Но тут мигом и опровергла сама себя: откуда бы взяться пуншу, если бы не было самих Ивана Петровича и Михеича?! А если были они на самом деле - откуда, каким макаром взялись они в этом дышащем на ладан доме?!.
Чтобы отвязаться от этих тусклых, навязчивых попыток осмыслить случившееся с ним, Иннокентий Павлович мучительно стал соображать, как бы подостовернее объяснить жене причину своего ночного отсутствия.
12
Вернувшись ни свет ни заря домой после проведенной на жесткой садовой скамейке ночи и ужасаясь всему, что приключилось накануне не в одном ночном его бреду, но и в дневной, страшнее бреда, яви, Иннокентий Павлович бросился в спальню, к жене, которая одна на свете могла его сейчас понять и утешить, - но спальня была пуста, постель аккуратно застелена, даже покрывало не смято, будто с вечера никто в нее и не ложился. Это было совершенно не похоже на нее, она никогда не дожидалась его, когда он допоздна задерживался, и засыпала по-детски сразу, ровно и спокойно дыша и улыбаясь во сне. Он вышел за дверь и громко позвал ее, но никто на его голос не откликнулся. Он обошел все три этажа дома, заглянул во все ванные, выглянул в окно на газон, зеленой барашковой смушкой окружавший дом. Кати нигде не было. Иннокентий Павлович не на шутку обеспокоился и кинулся было звонить в банк, но ни один из тамошних номеров не отзывался, будто все воды в рот набрали, и только тут он сообразил, что сам велел ни на какие звонки по городским телефонам не подымать трубки. Он позвонил по Катиному мобильнику, и тот тут же отозвался, но почему-то не Катиным, а голосом Левона Абгаровича. Не дав Иннокентию Павловичу сказать ни единого слова или о чем-либо спросить, Левон Абгарович - как показалось Иннокентию Павловичу, нарочито спокойно и рассудительно, будто с малым ребенком, - заговорил первым:
- Все в порядке, Кеша, Катя тут, рядом, но подойти не может. Через полчаса мы тебе перезвоним, главное, ни о чем не беспокойся. И еще - очень прошу тебя, не сердись на Катю, когда она тебе все объяснит. И на меня тоже, хотя, по правде говоря, идея была скорее моя, чем ее.

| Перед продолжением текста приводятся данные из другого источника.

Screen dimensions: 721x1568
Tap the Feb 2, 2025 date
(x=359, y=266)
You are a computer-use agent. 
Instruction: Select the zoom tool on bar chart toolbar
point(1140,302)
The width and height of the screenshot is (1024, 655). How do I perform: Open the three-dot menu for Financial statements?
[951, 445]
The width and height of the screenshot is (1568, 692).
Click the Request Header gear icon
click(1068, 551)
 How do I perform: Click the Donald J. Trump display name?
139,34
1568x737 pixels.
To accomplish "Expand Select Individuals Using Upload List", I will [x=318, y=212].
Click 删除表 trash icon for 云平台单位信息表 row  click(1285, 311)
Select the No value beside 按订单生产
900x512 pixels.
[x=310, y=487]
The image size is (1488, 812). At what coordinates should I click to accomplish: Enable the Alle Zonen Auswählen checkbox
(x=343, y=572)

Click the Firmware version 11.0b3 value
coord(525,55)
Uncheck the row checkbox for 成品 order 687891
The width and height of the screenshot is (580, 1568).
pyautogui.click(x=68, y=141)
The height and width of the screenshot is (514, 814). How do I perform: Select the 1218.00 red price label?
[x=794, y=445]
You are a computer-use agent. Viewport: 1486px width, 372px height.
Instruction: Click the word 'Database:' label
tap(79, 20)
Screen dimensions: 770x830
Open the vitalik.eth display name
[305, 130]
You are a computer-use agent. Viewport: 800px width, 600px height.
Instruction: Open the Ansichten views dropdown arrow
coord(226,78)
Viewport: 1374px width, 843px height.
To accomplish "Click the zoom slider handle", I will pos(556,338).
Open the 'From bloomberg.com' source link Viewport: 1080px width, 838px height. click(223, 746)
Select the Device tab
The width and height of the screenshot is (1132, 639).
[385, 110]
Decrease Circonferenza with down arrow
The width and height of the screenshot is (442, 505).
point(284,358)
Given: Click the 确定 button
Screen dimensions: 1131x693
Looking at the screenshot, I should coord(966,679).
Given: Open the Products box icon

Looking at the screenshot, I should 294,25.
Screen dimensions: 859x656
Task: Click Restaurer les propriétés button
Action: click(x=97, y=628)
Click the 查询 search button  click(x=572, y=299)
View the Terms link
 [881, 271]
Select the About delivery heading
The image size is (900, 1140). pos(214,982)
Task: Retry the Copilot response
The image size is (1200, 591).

- Какая идея?! И что все это значит? Что за тайны?! - вскинулся Иннокентий Павлович. Более всего в словах Левона Абгаровича поразило и встревожило то, что тот назвал его "Кешей" и на "ты" - такое запанибратство тот позволял себе крайне редко, лишь в приватной дружеской беседе, не относящейся к банковским делам, да и в этих случаях звал его не "Кешей", а "боссом", "шефом" или "патроном". И Катю никогда не называл иначе, как по имени-отчеству, даже вне банка. Значит, что-то там стряслось! - Я сейчас же еду к вам!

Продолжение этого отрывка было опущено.